Overview & Responsibilities
As a Site Reliability Engineer, you will work with other SREs, Engineers, Developers and our support & operations teams to ensure maximum performance, reliability and automation of our Managed Kubernetes deployments and infrastructure on top of Azure / AWS.
We recognize that manual approaches to operations do not scale, and have a dedicated team of Site Reliability Engineering to tackle the significant problems of managing many, discrete Private Cloud and Public Cloud Kubernetes deployments with multiple offerings and form-factors at scale world-wide.
Our Site Reliability Engineer is someone who is familiar with both software and systems engineering with a desire not to just resolve the problem but prevent it in the future. You should have excellent written and verbal communication skills and you should be comfortable operating in fast paced environment.
You will be working with many new and cutting-edge technologies, such as Kubernetes, Docker & LXC containers, software defined networking, security tools, and other Cloud Native Compute Foundation projects as well as our extended platform support for Managed Kubernetes on top of Azure / AWS.
In addition to resolving and automating issues internally and downstream if a problem, or issue is better served by fixing the issue in the upstream Open Source code, you will be submitting patches to improve the operational and reliability aspects of the upstream projects.
Design, architect, as well as maintain existing operational solutions for managing our customer environments and infrastructure, across data centers and technologies with the specific goal of increasing the automation, repeatability, and consistency of operational tasks.
Implement and maintain monitoring and alerting solutions that help discover failures in a timely fashion while working with engineers to identify root cause and fix issues
Provide basic to intermediate network administration and troubleshooting.
Day-to-day operational management, including response, incident, event and problem management activities along with our service delivery and engineering teams.
Participate in on-call rotation duties.
Engage in and improve the whole lifecycle of services—from inception and design, through deployment, operation and refinement.
Support services & deployments before they go live through activities such as system design consulting, developing software platforms and frameworks, capacity planning and launch reviews.
Scale systems sustainably through mechanisms like automation, and evolve systems by pushing for changes that improve reliability and velocity.
Practice sustainable incident response and blameless postmortems.
Experience in one or more of the following: Microsoft Azure, Amazon Web Services
Kubernetes and Docker/container runtimes is a must.
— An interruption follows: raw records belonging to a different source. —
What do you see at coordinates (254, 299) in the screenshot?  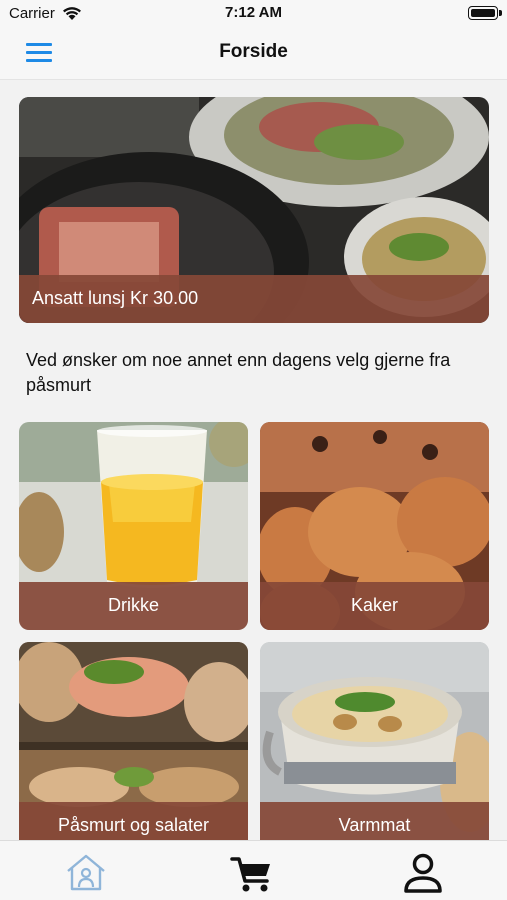 I see `lunch-special-caption: Ansatt lunsj Kr 30.00` at bounding box center [254, 299].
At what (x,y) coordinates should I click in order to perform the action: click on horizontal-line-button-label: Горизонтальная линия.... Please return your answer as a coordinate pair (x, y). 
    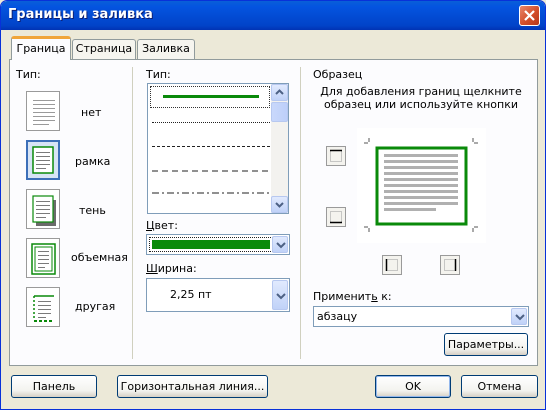
    Looking at the image, I should click on (192, 386).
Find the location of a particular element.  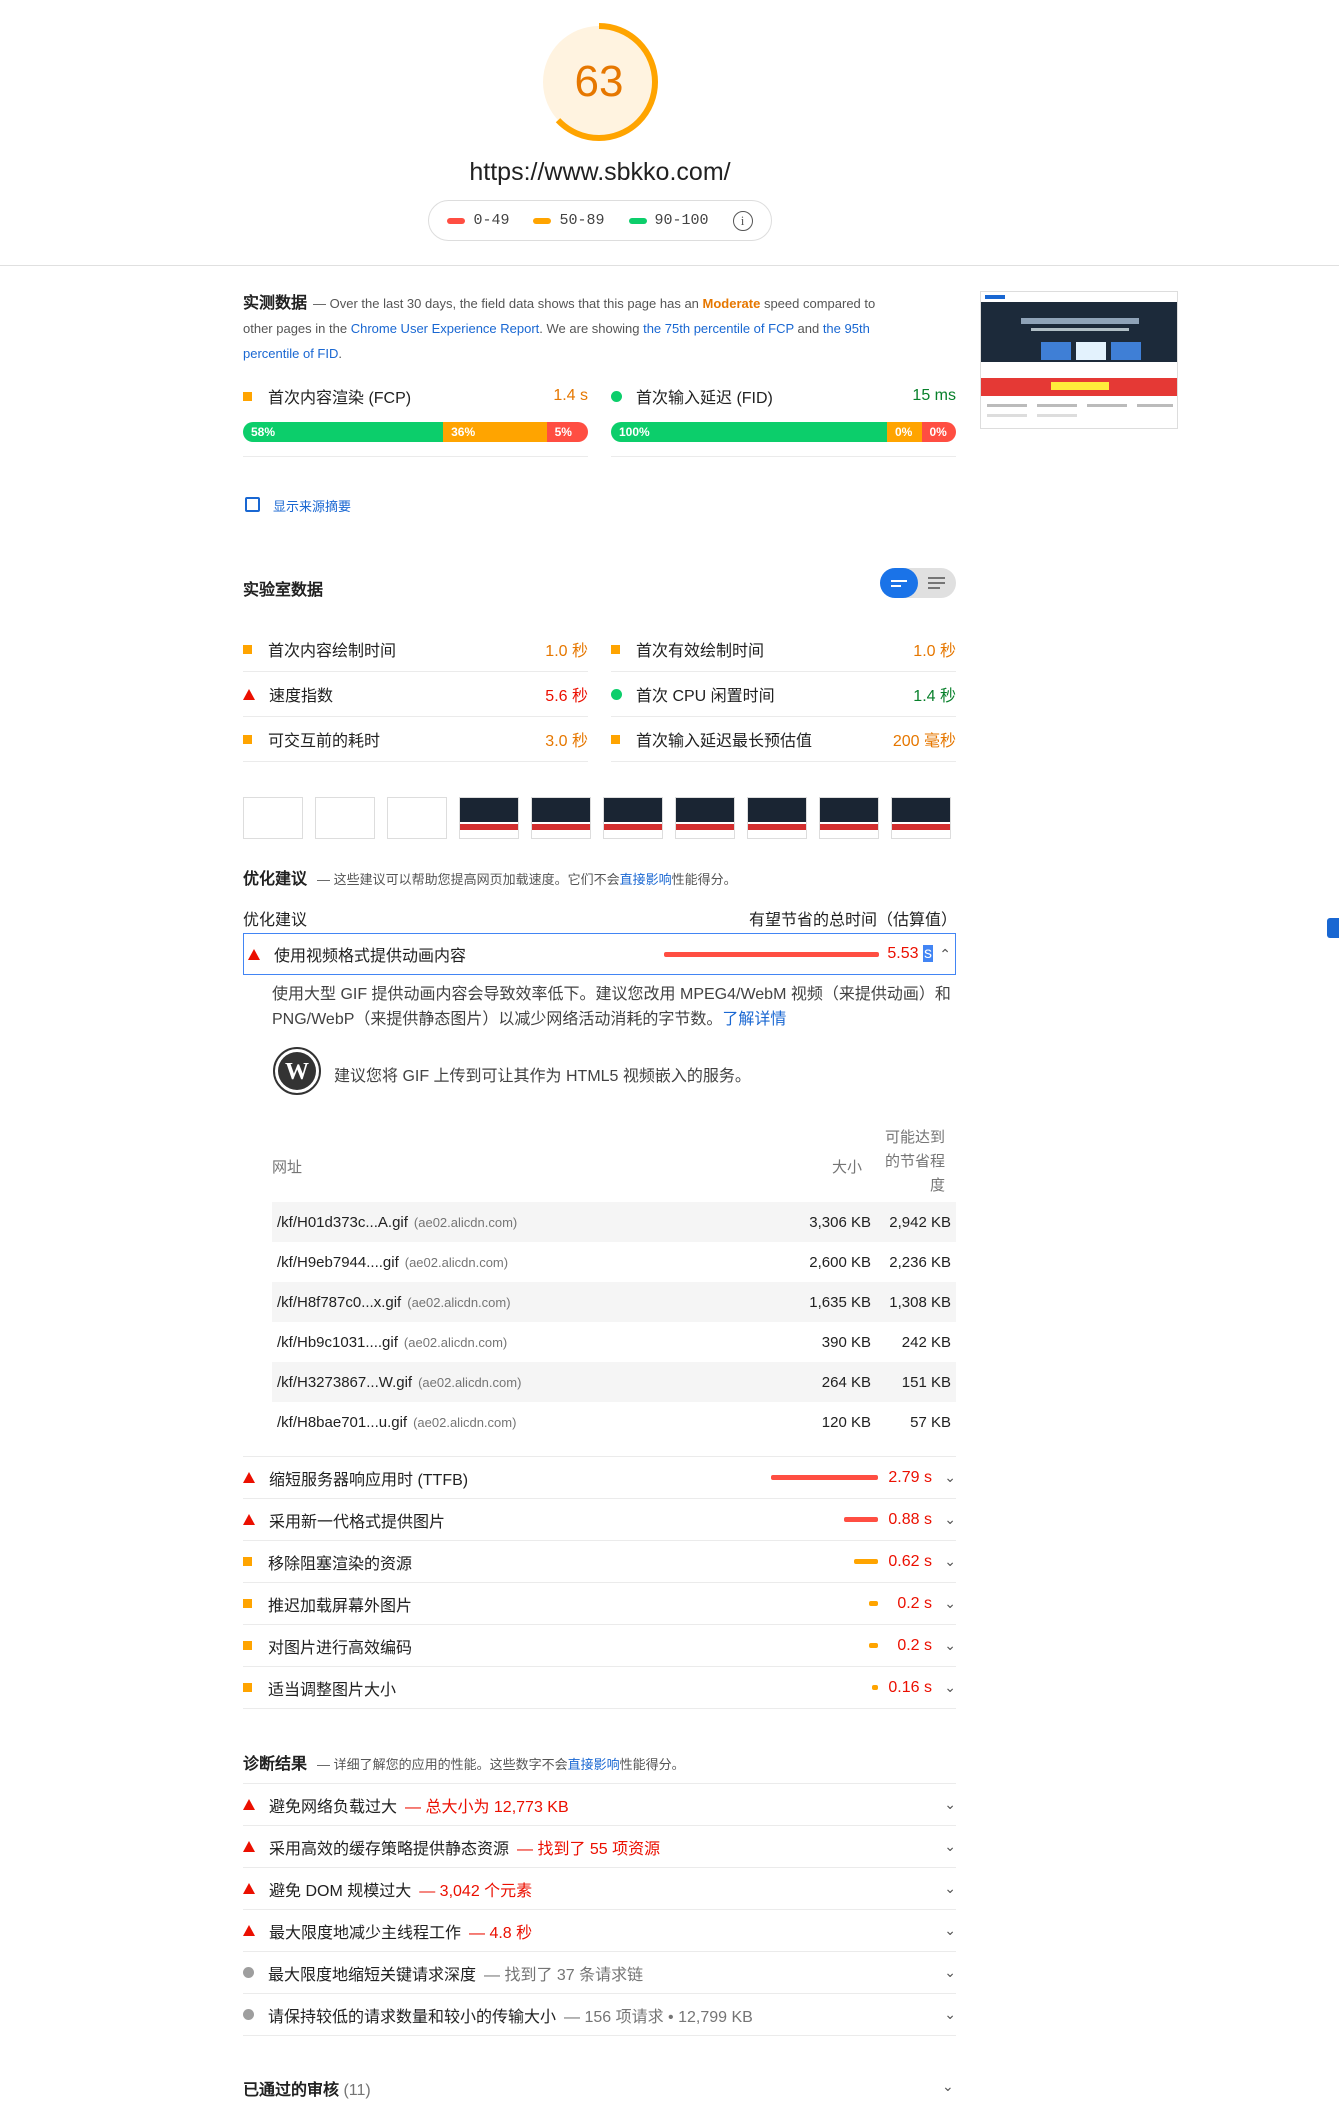

page-screenshot-thumbnail is located at coordinates (1079, 360).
Experience in one or more of the following: Python, Go, and cross platform scripting is a must.
Experience with algorithms, data structures, complexity analysis and software design.
Experience with Linux systems administration and tuning.
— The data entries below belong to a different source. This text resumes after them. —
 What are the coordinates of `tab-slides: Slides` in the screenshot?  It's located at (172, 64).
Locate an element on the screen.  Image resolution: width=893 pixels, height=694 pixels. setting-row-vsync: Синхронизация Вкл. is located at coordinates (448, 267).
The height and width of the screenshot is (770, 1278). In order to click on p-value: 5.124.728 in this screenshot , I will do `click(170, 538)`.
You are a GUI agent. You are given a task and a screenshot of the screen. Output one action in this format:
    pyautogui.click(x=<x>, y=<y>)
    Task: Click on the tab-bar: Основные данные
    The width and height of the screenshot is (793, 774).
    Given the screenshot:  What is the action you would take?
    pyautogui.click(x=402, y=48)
Experience with automation tools such as Docker, Jenkins, Ansible, Terraform
Understand and have implemented containerized systems.
Comfort with collaboration, open communication and remote teams.
Interest in designing, analyzing and troubleshooting large-scale distributed systems.
Systematic problem-solving approach, coupled with strong communication skills and a sense of ownership and drive.
Ability to debug and optimize code and automate routine tasks.
Think of infrastructure and automation as code and critical engineering tasks.